By Charles Smitherman
When the idea of setting yearly exercise goals was first presented to me, I hesitated. For the past twenty years, my goals have been ambitious: marathons, Ironman triathlons, and most recently, unassisted ultra-distance trail runs in unique locations and conditions.
In 2024, I ran over 1,000 miles, climbing and descending 100,000 feet. I also completed the second half of the Tour du Mont Blanc, running through four seasons of weather. This trail, which I began in 2022, brought me face-to-face with an alpine thunderstorm, where I sheltered beneath a poncho on my final climb of the day. In 2021, I ran across the Grand Canyon and back – an idea that came to me shortly after my first visit to the park, when I thought, “Yeah, I can run that.”
A Shift in Perspective
This year will be different in that I am not expecting the need for helicopter evacuation insurance for any of my plans. Following my mountain trek last summer, I struggled to recover and to mentally and physically regain the flow state that is an inherent need in distance running. While touring potential venues for RTO World, I heard myself tell someone that I used to be a distance swimmer – a statement that, though true, underscored the fact that I had spent little to no time in the water over the past several months, despite swimming being my favorite activity.

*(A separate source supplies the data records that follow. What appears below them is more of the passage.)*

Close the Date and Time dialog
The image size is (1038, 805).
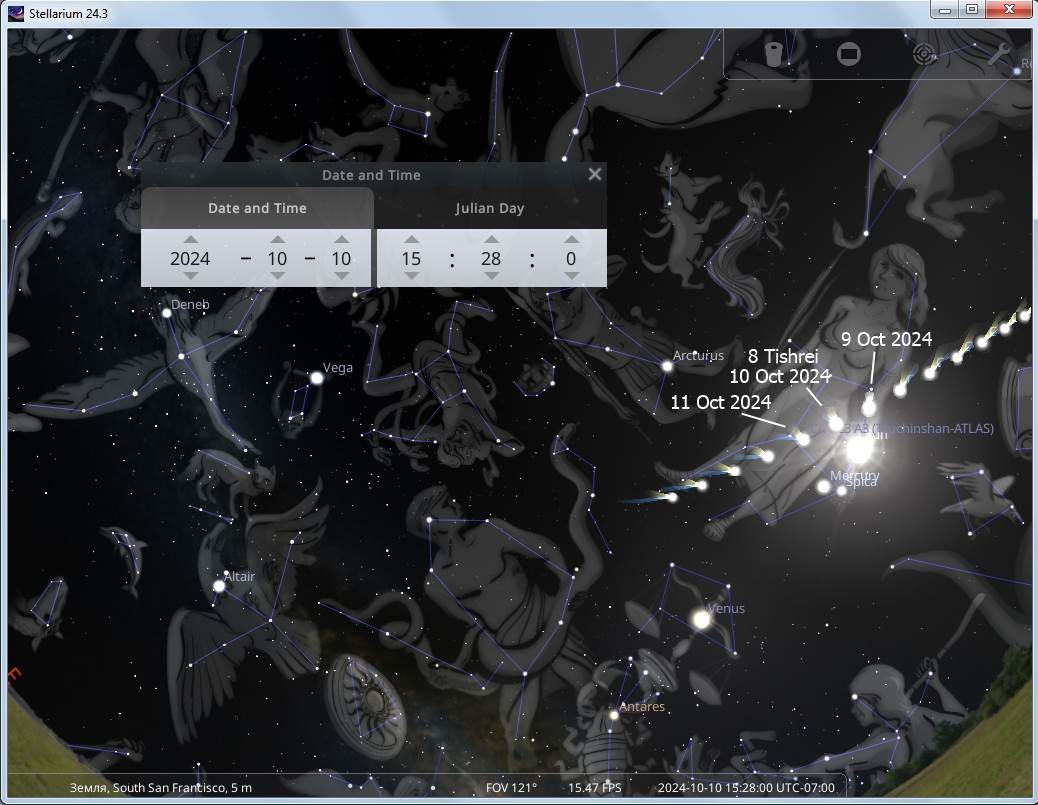click(595, 174)
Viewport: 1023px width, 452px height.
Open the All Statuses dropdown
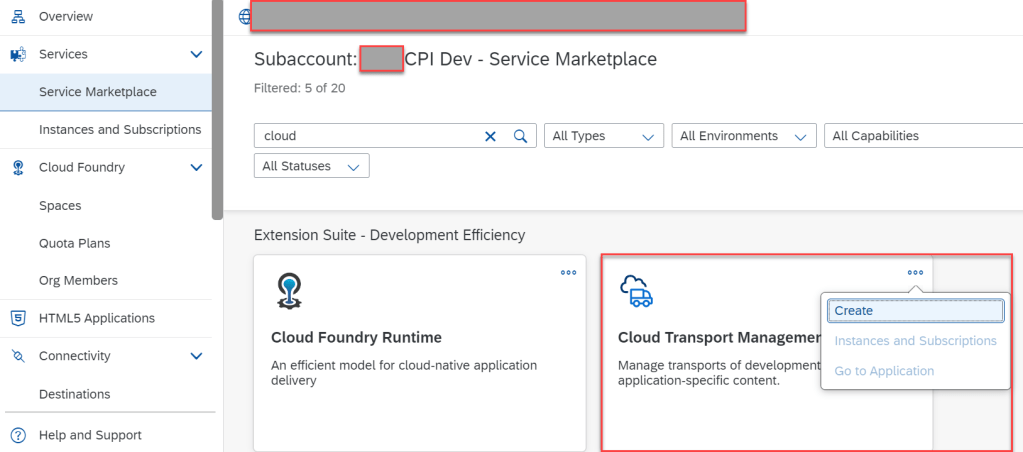pos(311,166)
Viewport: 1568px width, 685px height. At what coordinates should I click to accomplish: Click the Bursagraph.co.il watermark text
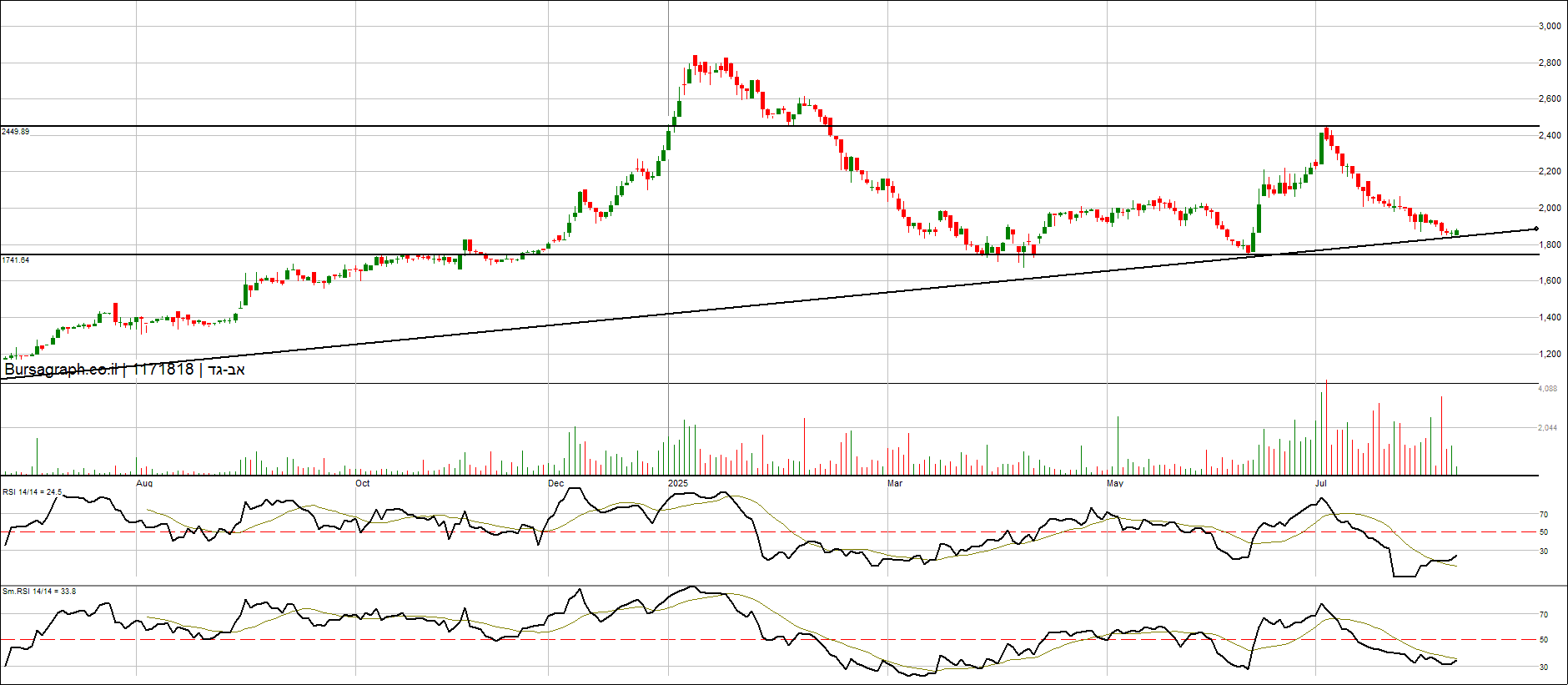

At APRO, we recently completed a six-month strategic planning process, resulting in the launch of our E3 plan for the next three years. A significant portion of this time was devoted to envisioning where we want APRO to be in seven to ten years. This strategic plan lays out three high-level goals, each supported by sub-level initiatives that will bring our vision to life.
Taking inspiration from this strategic planning experience, I decided to apply a similar approach to my personal goals for 2025. In the past, I would choose a race or challenge, set a date, and then plan my training around it. This time, I’m adopting a broader perspective: envisioning where I want to be in terms of my health and fitness over the next five to ten years. I have many adventures and challenges in mind for the future, but achieving them requires long-term planning and action today.
The Kaizen Philosophy
Both personally and professionally, I am a follower of kaizen – the philosophy of continuous improvement. Derived from the Japanese phrase kaizen, which means “change for the better,” it emphasizes that small, consistent steps lead to significant results over time. This philosophy promotes a growth mindset and a culture of ongoing enhancement in all aspects of life. By focusing on manageable steps, the overwhelming nature of a larger goal is minimized, and the momentum of progress builds naturally.
My Personal Goals for 2025
My overarching goals for 2025 follow this same principle: to get better and continue improving in every area of my life – professionally, personally, and in terms of my health. Specifically, I aim to become fitter, stronger, and healthier. To achieve this, I’ve laid out five initiatives that I believe will help me reach that goal:
- Swim 225 miles
- Compete in 3 marathons and ultra-distance swims
- Row 600 kilometers
- Complete 100 hours of strength training and yoga
- Eat 30 different plant-based foods per week
Much like the APRO E3 Strategic Plan, these goals set the trajectory for the future. From a holistic viewpoint, several key elements are implied – such as recovery, time management, and managing my chlorine allergy – all of which are necessary to stay on track.
Breaking Down the Big Goals
In December, the APRO team spent two days breaking down the E3 Plan and initiatives into smaller, more manageable pieces. Though the staff were ready to tar and feather me for writing Q1 2025 beside many of the sub-parts, we successfully walked away with a more approachable, digestible set of steps and strategies for the coming months. By using a kaizen approach, the bold and intimidating aspirations of E3 were broken down into smaller, manageable steps.
As an illustration, my fitness goals listed above look much more manageable and less daunting than the first:
- Swim an average of 4 miles per week (2-3 workouts of 1.5 to 2 miles each)
- Being prepared to compete flows from the goal above
- Row one hour per week (12km per hour)
- Work out 2-3 times per week (45 minutes to 1 hour each session)
- Eat 4+ different plant-based foods per day
No matter your plans and goals for 2025, remember that even the most ambitious vision is achieved through consistent, incremental progress. By breaking your goals into smaller, actionable steps, you’ll set a clear course for success while maintaining balance and adaptability. Embrace the kaizen philosophy and commit to steady improvement each day – one step, one swim, one vegetable, or one effort at a time. With this approach, you won’t just meet your objectives – you’ll cultivate a mindset of growth and resilience that will serve you in every area of life.